Dataset entries:
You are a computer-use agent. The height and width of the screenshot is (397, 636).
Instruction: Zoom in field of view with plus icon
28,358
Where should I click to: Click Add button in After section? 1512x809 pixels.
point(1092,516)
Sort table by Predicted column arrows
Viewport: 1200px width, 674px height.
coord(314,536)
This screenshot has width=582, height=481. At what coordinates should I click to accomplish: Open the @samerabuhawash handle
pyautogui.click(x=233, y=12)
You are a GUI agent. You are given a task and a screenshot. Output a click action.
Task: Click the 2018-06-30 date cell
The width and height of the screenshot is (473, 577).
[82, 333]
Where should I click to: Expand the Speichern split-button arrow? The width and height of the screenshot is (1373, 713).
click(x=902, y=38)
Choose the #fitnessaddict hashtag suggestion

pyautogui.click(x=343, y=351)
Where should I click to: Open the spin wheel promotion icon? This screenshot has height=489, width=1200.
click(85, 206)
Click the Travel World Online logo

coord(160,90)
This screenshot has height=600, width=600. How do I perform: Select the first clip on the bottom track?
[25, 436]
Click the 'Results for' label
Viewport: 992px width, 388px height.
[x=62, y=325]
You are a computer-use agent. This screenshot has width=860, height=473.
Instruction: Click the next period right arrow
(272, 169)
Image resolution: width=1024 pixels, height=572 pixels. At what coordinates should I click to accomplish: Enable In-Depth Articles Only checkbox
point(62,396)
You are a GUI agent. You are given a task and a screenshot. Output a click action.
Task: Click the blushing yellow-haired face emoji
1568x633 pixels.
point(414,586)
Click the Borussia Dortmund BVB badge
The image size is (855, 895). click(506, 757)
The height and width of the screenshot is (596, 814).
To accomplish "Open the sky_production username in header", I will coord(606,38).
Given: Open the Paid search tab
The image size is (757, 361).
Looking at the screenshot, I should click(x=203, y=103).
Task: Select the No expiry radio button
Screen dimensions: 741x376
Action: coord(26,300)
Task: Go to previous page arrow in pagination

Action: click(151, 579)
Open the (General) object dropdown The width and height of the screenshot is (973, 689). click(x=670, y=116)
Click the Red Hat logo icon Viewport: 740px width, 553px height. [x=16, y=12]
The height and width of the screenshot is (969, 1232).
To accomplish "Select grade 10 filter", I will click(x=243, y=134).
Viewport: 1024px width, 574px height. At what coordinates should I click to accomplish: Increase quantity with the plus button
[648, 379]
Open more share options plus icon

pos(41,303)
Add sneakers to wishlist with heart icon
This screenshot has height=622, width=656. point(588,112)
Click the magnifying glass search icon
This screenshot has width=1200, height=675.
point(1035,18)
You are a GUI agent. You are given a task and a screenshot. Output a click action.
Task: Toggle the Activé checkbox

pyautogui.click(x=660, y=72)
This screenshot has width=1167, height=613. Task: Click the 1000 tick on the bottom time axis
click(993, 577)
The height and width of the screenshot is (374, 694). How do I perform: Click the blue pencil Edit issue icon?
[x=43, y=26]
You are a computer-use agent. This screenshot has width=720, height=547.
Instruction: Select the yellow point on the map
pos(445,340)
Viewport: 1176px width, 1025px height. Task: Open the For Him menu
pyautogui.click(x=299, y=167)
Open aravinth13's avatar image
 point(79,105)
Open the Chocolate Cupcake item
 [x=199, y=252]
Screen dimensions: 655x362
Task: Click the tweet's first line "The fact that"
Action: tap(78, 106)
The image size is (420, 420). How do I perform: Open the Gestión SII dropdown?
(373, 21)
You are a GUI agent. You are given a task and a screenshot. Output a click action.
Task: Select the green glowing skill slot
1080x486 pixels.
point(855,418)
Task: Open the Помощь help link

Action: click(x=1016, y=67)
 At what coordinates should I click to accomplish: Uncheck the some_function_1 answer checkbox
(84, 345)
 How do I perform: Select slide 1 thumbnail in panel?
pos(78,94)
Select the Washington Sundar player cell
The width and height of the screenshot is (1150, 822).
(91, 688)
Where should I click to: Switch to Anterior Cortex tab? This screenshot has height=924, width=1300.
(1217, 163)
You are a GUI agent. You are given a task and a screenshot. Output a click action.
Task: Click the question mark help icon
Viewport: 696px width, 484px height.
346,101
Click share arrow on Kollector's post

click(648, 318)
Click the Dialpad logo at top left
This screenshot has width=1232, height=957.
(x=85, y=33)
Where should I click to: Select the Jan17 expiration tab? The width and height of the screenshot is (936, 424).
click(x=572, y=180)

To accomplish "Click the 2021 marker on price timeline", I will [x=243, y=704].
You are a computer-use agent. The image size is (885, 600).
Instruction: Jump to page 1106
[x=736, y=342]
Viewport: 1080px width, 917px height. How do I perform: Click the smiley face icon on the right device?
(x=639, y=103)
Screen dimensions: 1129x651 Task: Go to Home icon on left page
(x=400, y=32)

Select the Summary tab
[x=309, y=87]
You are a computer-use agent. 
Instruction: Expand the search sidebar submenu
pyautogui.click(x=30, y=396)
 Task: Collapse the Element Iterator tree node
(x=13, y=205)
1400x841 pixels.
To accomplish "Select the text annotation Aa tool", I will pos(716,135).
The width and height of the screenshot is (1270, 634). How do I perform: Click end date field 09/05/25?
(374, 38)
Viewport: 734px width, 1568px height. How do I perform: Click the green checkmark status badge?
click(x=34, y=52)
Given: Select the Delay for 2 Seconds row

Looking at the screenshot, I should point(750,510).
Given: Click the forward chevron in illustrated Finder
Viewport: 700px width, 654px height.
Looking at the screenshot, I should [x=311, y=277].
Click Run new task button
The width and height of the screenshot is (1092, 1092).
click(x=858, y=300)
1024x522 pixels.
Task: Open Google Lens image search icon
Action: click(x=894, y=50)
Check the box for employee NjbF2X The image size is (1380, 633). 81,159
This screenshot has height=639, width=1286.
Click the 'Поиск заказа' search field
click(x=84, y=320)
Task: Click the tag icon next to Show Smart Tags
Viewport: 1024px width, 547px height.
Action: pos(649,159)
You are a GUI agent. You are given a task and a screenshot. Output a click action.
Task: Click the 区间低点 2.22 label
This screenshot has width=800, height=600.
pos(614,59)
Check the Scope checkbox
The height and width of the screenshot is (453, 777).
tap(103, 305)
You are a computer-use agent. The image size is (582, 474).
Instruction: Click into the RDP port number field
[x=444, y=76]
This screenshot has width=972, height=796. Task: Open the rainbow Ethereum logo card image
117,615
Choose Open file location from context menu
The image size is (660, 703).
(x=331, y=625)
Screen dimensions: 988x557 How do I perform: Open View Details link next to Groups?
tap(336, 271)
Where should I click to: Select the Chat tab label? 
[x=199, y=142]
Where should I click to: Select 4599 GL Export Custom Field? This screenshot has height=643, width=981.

TASK REQUIREMENTS:
A full, exact repeat of the entries above is required.

REPLY:
You are a computer-use agent. The height and width of the screenshot is (397, 636).
Instruction: Zoom in field of view with plus icon
28,358
Where should I click to: Click Add button in After section? 1512x809 pixels.
point(1092,516)
Sort table by Predicted column arrows
Viewport: 1200px width, 674px height.
coord(314,536)
This screenshot has width=582, height=481. At what coordinates should I click to accomplish: Open the @samerabuhawash handle
pyautogui.click(x=233, y=12)
You are a GUI agent. You are given a task and a screenshot. Output a click action.
Task: Click the 2018-06-30 date cell
The width and height of the screenshot is (473, 577).
[82, 333]
Where should I click to: Expand the Speichern split-button arrow? The width and height of the screenshot is (1373, 713).
click(x=902, y=38)
Choose the #fitnessaddict hashtag suggestion

pyautogui.click(x=343, y=351)
Where should I click to: Open the spin wheel promotion icon? This screenshot has height=489, width=1200.
click(85, 206)
Click the Travel World Online logo

coord(160,90)
This screenshot has height=600, width=600. How do I perform: Select the first clip on the bottom track?
[25, 436]
Click the 'Results for' label
Viewport: 992px width, 388px height.
[x=62, y=325]
You are a computer-use agent. This screenshot has width=860, height=473.
Instruction: Click the next period right arrow
(272, 169)
Image resolution: width=1024 pixels, height=572 pixels. At what coordinates should I click to accomplish: Enable In-Depth Articles Only checkbox
point(62,396)
You are a GUI agent. You are given a task and a screenshot. Output a click action.
Task: Click the blushing yellow-haired face emoji
1568x633 pixels.
point(414,586)
Click the Borussia Dortmund BVB badge
The image size is (855, 895). click(506, 757)
The height and width of the screenshot is (596, 814).
To accomplish "Open the sky_production username in header", I will coord(606,38).
Given: Open the Paid search tab
The image size is (757, 361).
Looking at the screenshot, I should click(x=203, y=103).
Task: Select the No expiry radio button
Screen dimensions: 741x376
Action: coord(26,300)
Task: Go to previous page arrow in pagination

Action: click(151, 579)
Open the (General) object dropdown The width and height of the screenshot is (973, 689). click(x=670, y=116)
Click the Red Hat logo icon Viewport: 740px width, 553px height. [x=16, y=12]
The height and width of the screenshot is (969, 1232).
To accomplish "Select grade 10 filter", I will click(x=243, y=134).
Viewport: 1024px width, 574px height. At what coordinates should I click to accomplish: Increase quantity with the plus button
[648, 379]
Open more share options plus icon

pos(41,303)
Add sneakers to wishlist with heart icon
This screenshot has height=622, width=656. point(588,112)
Click the magnifying glass search icon
This screenshot has width=1200, height=675.
point(1035,18)
You are a GUI agent. You are given a task and a screenshot. Output a click action.
Task: Toggle the Activé checkbox

pyautogui.click(x=660, y=72)
This screenshot has width=1167, height=613. Task: Click the 1000 tick on the bottom time axis
click(993, 577)
The height and width of the screenshot is (374, 694). How do I perform: Click the blue pencil Edit issue icon?
[x=43, y=26]
You are a computer-use agent. This screenshot has width=720, height=547.
Instruction: Select the yellow point on the map
pos(445,340)
Viewport: 1176px width, 1025px height. Task: Open the For Him menu
pyautogui.click(x=299, y=167)
Open aravinth13's avatar image
 point(79,105)
Open the Chocolate Cupcake item
 [x=199, y=252]
Screen dimensions: 655x362
Task: Click the tweet's first line "The fact that"
Action: tap(78, 106)
The image size is (420, 420). How do I perform: Open the Gestión SII dropdown?
(373, 21)
You are a GUI agent. You are given a task and a screenshot. Output a click action.
Task: Select the green glowing skill slot
1080x486 pixels.
point(855,418)
Task: Open the Помощь help link

Action: click(x=1016, y=67)
 At what coordinates should I click to accomplish: Uncheck the some_function_1 answer checkbox
(84, 345)
 How do I perform: Select slide 1 thumbnail in panel?
pos(78,94)
Select the Washington Sundar player cell
The width and height of the screenshot is (1150, 822).
(91, 688)
Where should I click to: Switch to Anterior Cortex tab? This screenshot has height=924, width=1300.
(1217, 163)
You are a GUI agent. You are given a task and a screenshot. Output a click action.
Task: Click the question mark help icon
Viewport: 696px width, 484px height.
346,101
Click share arrow on Kollector's post

click(648, 318)
Click the Dialpad logo at top left
This screenshot has width=1232, height=957.
(x=85, y=33)
Where should I click to: Select the Jan17 expiration tab? The width and height of the screenshot is (936, 424).
click(x=572, y=180)

To accomplish "Click the 2021 marker on price timeline", I will [x=243, y=704].
You are a computer-use agent. The image size is (885, 600).
Instruction: Jump to page 1106
[x=736, y=342]
Viewport: 1080px width, 917px height. How do I perform: Click the smiley face icon on the right device?
(x=639, y=103)
Screen dimensions: 1129x651 Task: Go to Home icon on left page
(x=400, y=32)

Select the Summary tab
[x=309, y=87]
You are a computer-use agent. 
Instruction: Expand the search sidebar submenu
pyautogui.click(x=30, y=396)
 Task: Collapse the Element Iterator tree node
(x=13, y=205)
1400x841 pixels.
To accomplish "Select the text annotation Aa tool", I will pos(716,135).
The width and height of the screenshot is (1270, 634). How do I perform: Click end date field 09/05/25?
(374, 38)
Viewport: 734px width, 1568px height. How do I perform: Click the green checkmark status badge?
click(x=34, y=52)
Given: Select the Delay for 2 Seconds row

Looking at the screenshot, I should point(750,510).
Given: Click the forward chevron in illustrated Finder
Viewport: 700px width, 654px height.
Looking at the screenshot, I should [x=311, y=277].
Click Run new task button
The width and height of the screenshot is (1092, 1092).
click(x=858, y=300)
1024x522 pixels.
Task: Open Google Lens image search icon
Action: click(x=894, y=50)
Check the box for employee NjbF2X The image size is (1380, 633). 81,159
This screenshot has height=639, width=1286.
Click the 'Поиск заказа' search field
click(x=84, y=320)
Task: Click the tag icon next to Show Smart Tags
Viewport: 1024px width, 547px height.
Action: pos(649,159)
You are a GUI agent. You are given a task and a screenshot. Output a click action.
Task: Click the 区间低点 2.22 label
This screenshot has width=800, height=600.
pos(614,59)
Check the Scope checkbox
The height and width of the screenshot is (453, 777).
tap(103, 305)
You are a computer-use agent. The image size is (582, 474).
Instruction: Click into the RDP port number field
[x=444, y=76]
This screenshot has width=972, height=796. Task: Open the rainbow Ethereum logo card image
117,615
Choose Open file location from context menu
The image size is (660, 703).
(x=331, y=625)
Screen dimensions: 988x557 How do I perform: Open View Details link next to Groups?
tap(336, 271)
Where should I click to: Select the Chat tab label? 
[x=199, y=142]
Where should I click to: Select 4599 GL Export Custom Field? This screenshot has height=643, width=981.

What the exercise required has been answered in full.